Ralf Wagner (Dialog Marketing Competence Center, University of Kassel, Kassel, Germany)
Kai‐Stefan Beinke (Department of Marketing, University of Osnabrück, Osnabrück, Germany)

Journal of Product & Brand Management

ISSN: 1061-0421

Article publication date: 1 August 2006

2966

Abstract

Purpose

The purpose of this paper is to introduce a new approach for the identification of price thresholds, which enables learning true thresholds from previous buying decisions recorded in POS scanner data.
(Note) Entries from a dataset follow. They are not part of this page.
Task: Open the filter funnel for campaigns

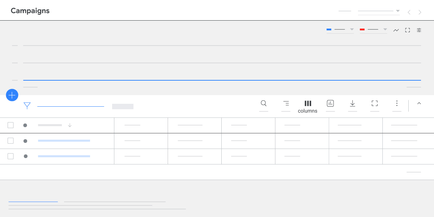Action: pyautogui.click(x=27, y=105)
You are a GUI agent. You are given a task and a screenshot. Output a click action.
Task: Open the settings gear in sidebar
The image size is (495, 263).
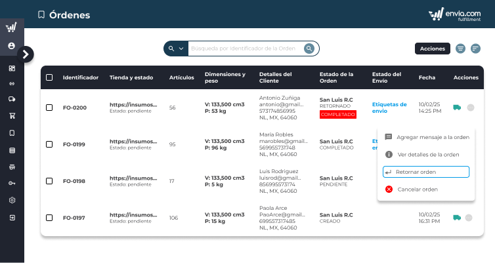click(x=12, y=200)
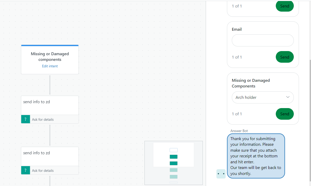This screenshot has width=311, height=186.
Task: Click the second dark teal minimap block
Action: point(173,163)
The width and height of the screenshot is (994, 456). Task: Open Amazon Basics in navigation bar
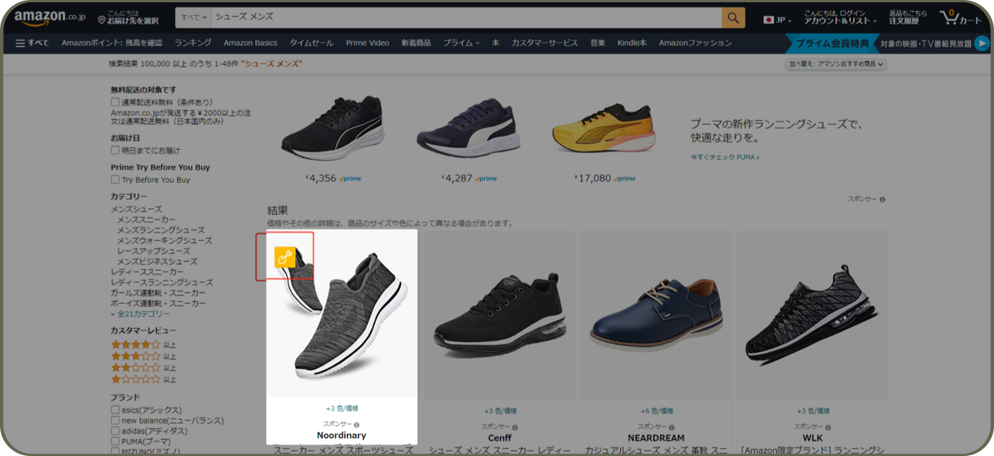click(250, 43)
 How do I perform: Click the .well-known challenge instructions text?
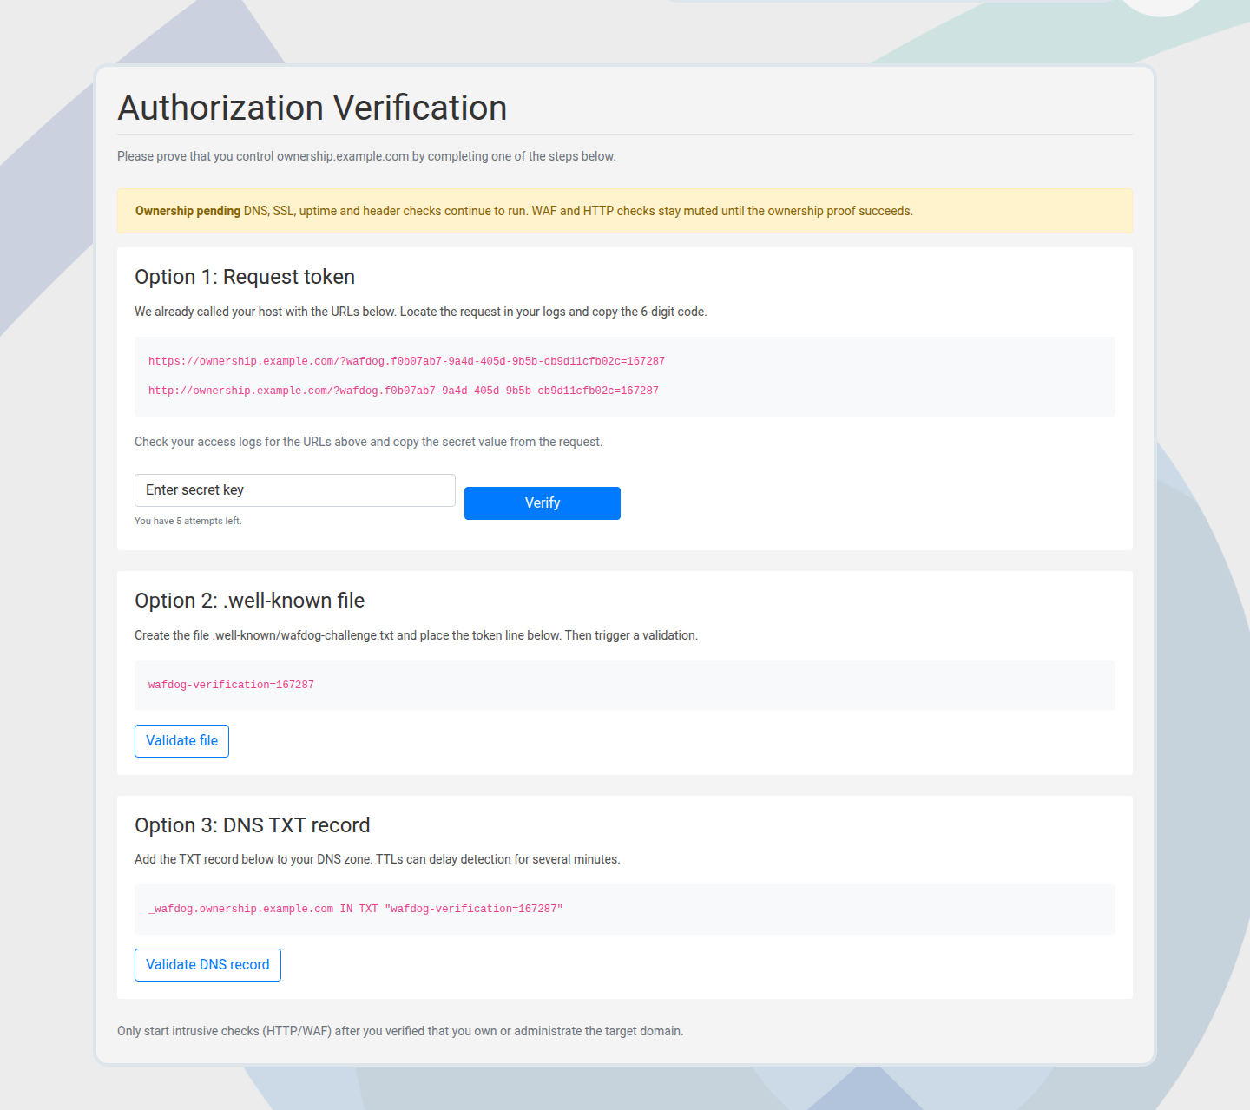[416, 634]
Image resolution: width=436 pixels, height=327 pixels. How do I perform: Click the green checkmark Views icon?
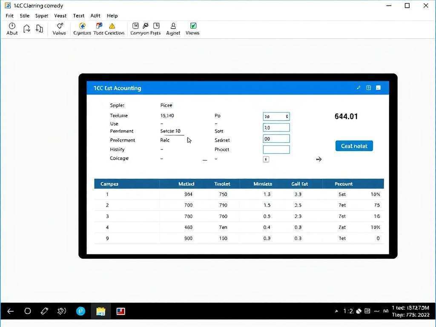click(193, 26)
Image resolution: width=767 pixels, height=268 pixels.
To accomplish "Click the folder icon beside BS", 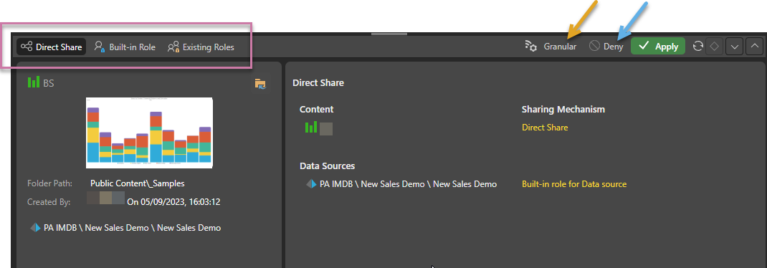I will 260,84.
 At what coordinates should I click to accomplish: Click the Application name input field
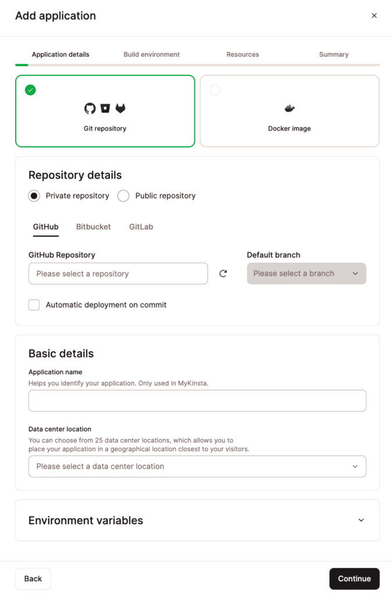tap(197, 400)
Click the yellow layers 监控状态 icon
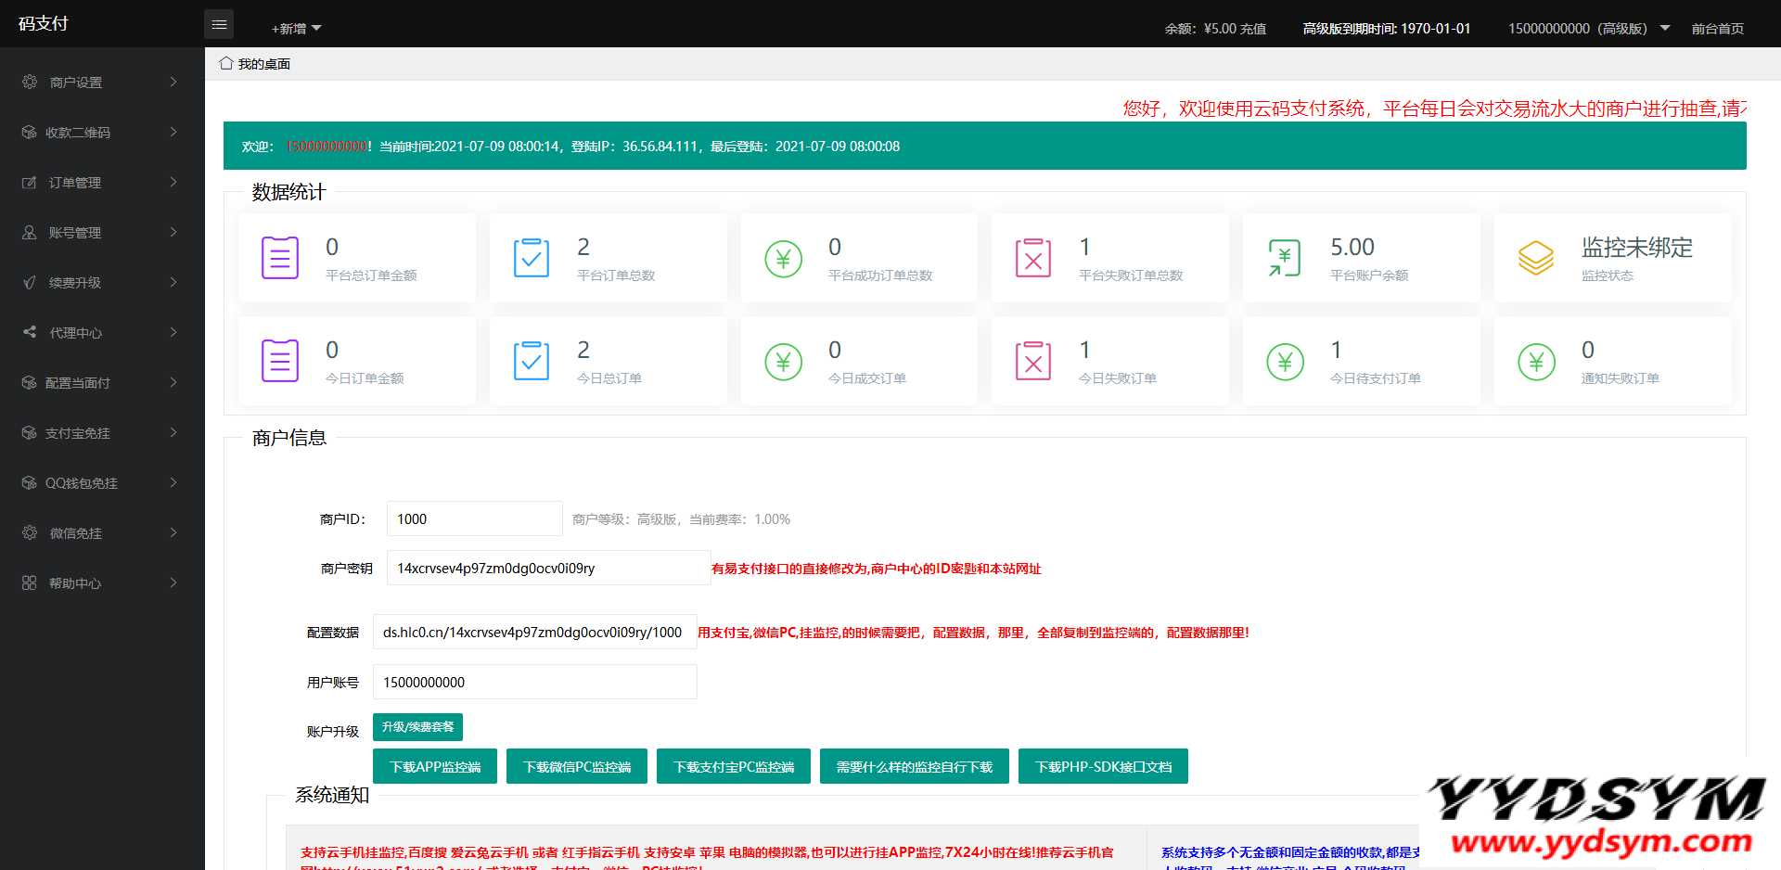 click(x=1535, y=258)
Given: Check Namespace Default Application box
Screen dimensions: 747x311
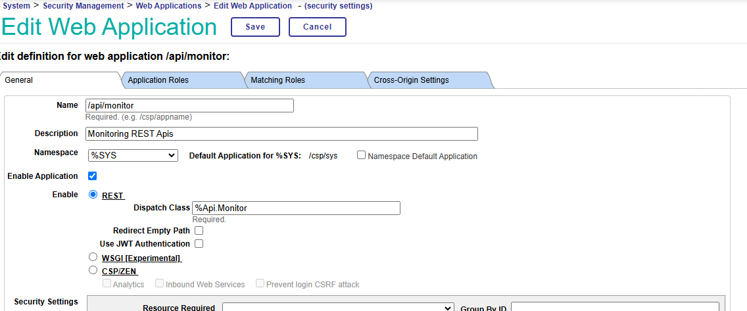Looking at the screenshot, I should 361,156.
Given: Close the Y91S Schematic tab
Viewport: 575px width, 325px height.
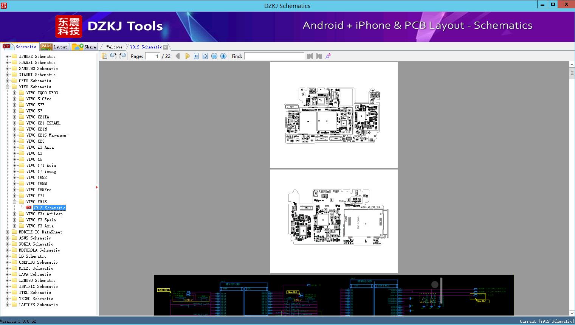Looking at the screenshot, I should point(165,47).
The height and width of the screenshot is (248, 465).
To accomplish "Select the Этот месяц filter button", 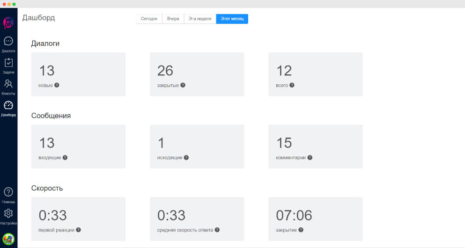I will 232,19.
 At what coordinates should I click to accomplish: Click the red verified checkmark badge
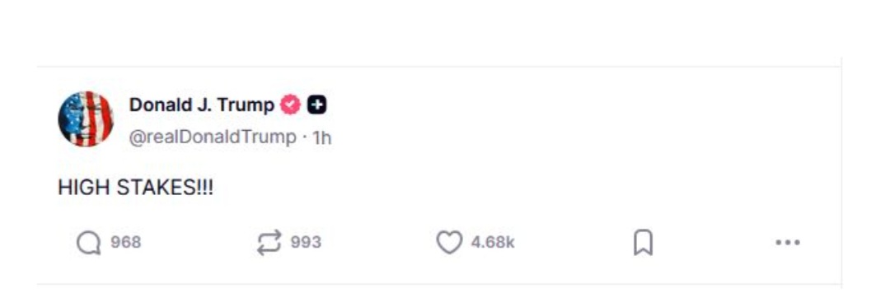291,105
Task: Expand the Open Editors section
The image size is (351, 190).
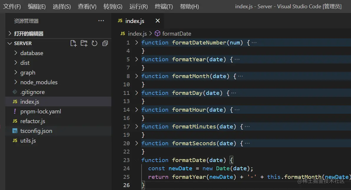Action: [29, 34]
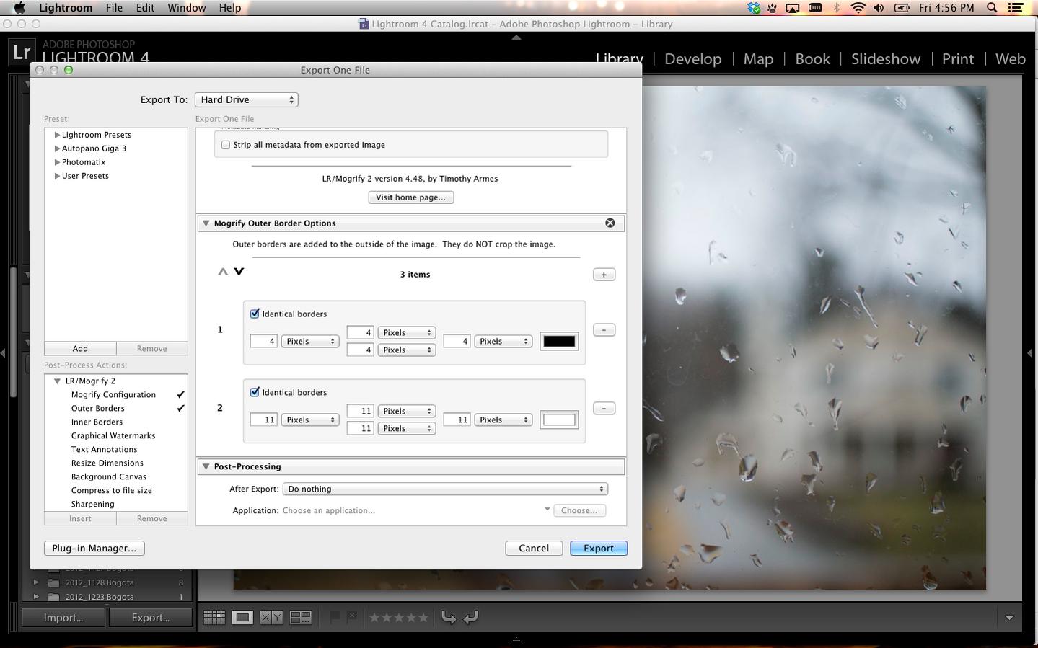
Task: Expand the Lightroom Presets tree item
Action: (x=57, y=135)
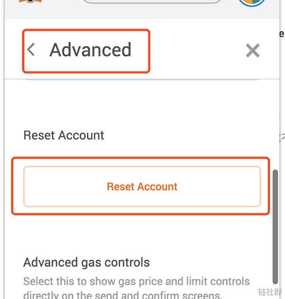Click the background page right of the popup
The height and width of the screenshot is (299, 285).
point(282,95)
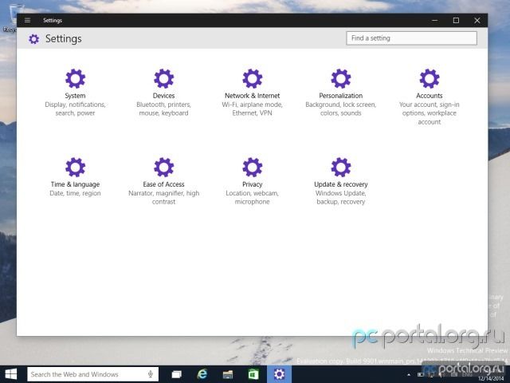The width and height of the screenshot is (510, 383).
Task: Click the Find a setting search box
Action: tap(411, 38)
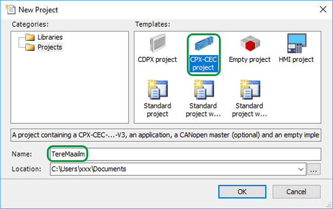Click the Projects folder icon

[30, 47]
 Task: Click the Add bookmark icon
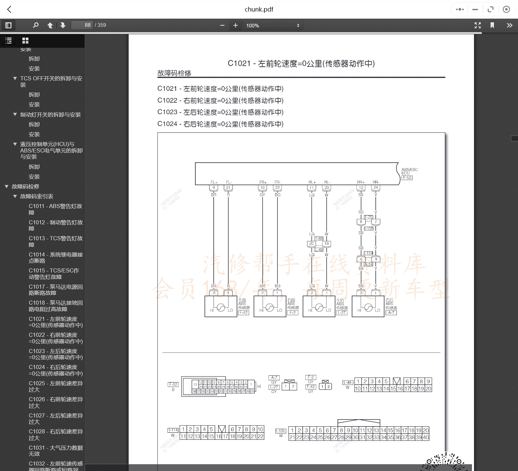tap(493, 25)
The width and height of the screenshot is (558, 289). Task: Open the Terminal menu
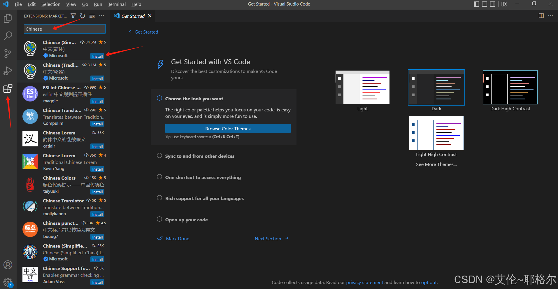click(x=117, y=4)
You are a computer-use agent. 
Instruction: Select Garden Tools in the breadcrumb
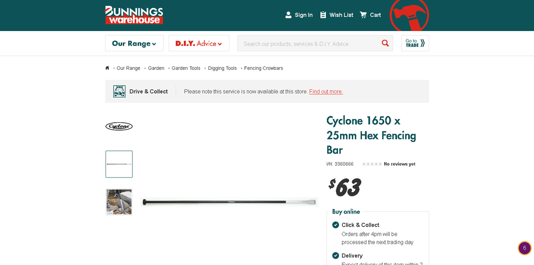tap(186, 68)
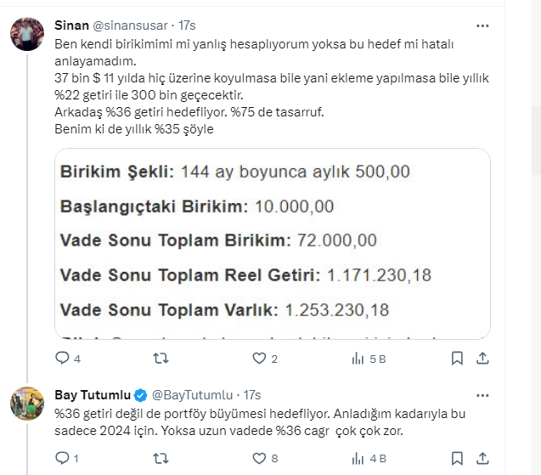
Task: Share Sinan's tweet
Action: click(483, 359)
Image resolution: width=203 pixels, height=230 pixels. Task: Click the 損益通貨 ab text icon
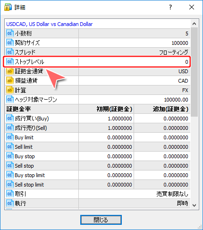(x=10, y=81)
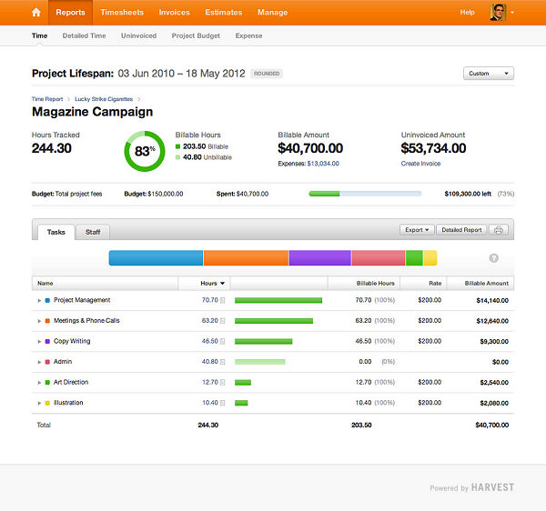Print the report using printer icon
The height and width of the screenshot is (511, 546).
[x=499, y=230]
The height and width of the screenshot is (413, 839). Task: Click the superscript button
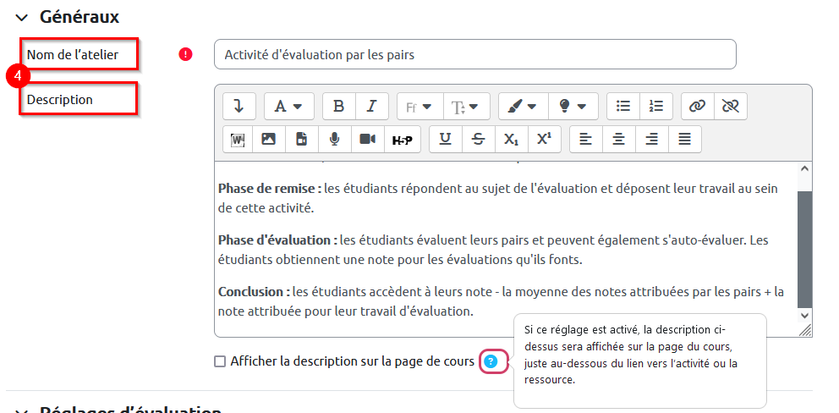point(544,139)
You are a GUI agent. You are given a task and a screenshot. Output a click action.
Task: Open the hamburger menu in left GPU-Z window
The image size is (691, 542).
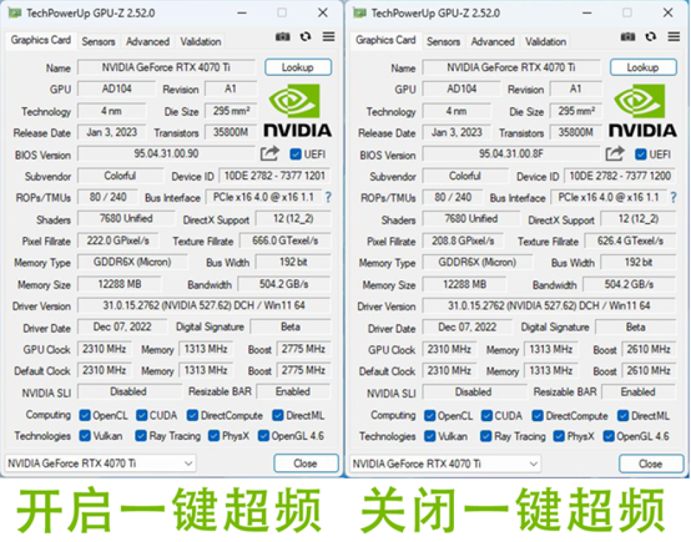point(328,37)
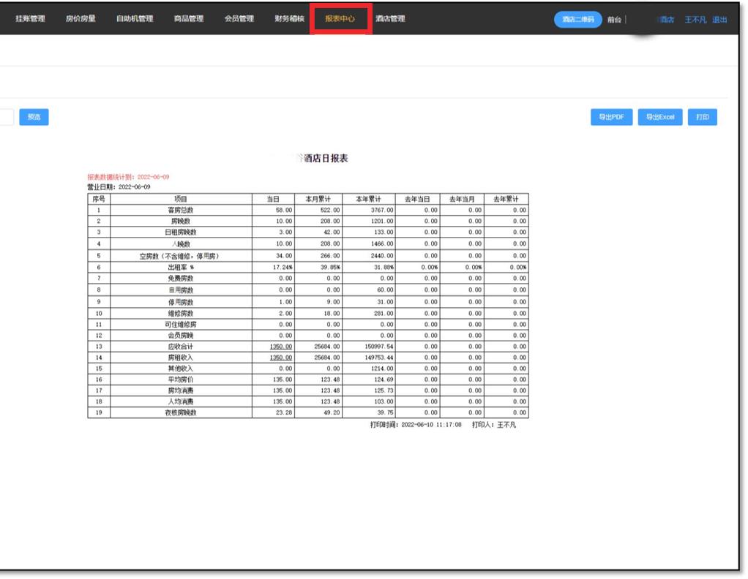
Task: Print the report with the 打印 button
Action: pyautogui.click(x=703, y=117)
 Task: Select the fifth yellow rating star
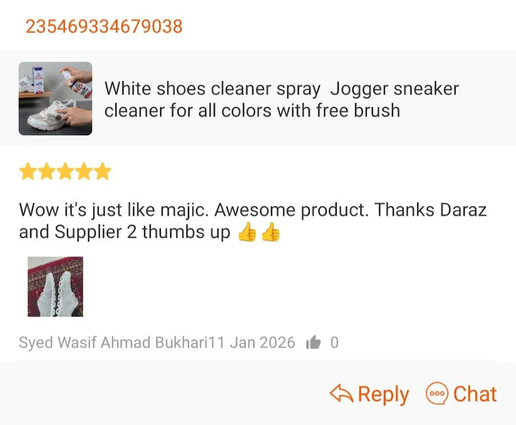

Design/methodology/approach

The methodology presented herein combines spline regression with generalized cross‐validation. Classical Chi‐square testing confirms the separation of regimes of the price response function by this methodology. Five propositions concerning the consumers' response to odd pricing in a Western‐type market are evaluated.

Findings

Despite the widespread retail practice odd prices are unlikely to flag the actual threshold in consumer response. The term odd price refers to prices with a non‐zero ending in the cent digit, e.g. .95, .98 or .99, which are commonly used in Western‐type markets. Moreover, the simple odd price effects are distinguished from odd‐ending prices with the first number left of the decimal point set to an odd number. The results show that even these prices not always flag a threshold in consumer response.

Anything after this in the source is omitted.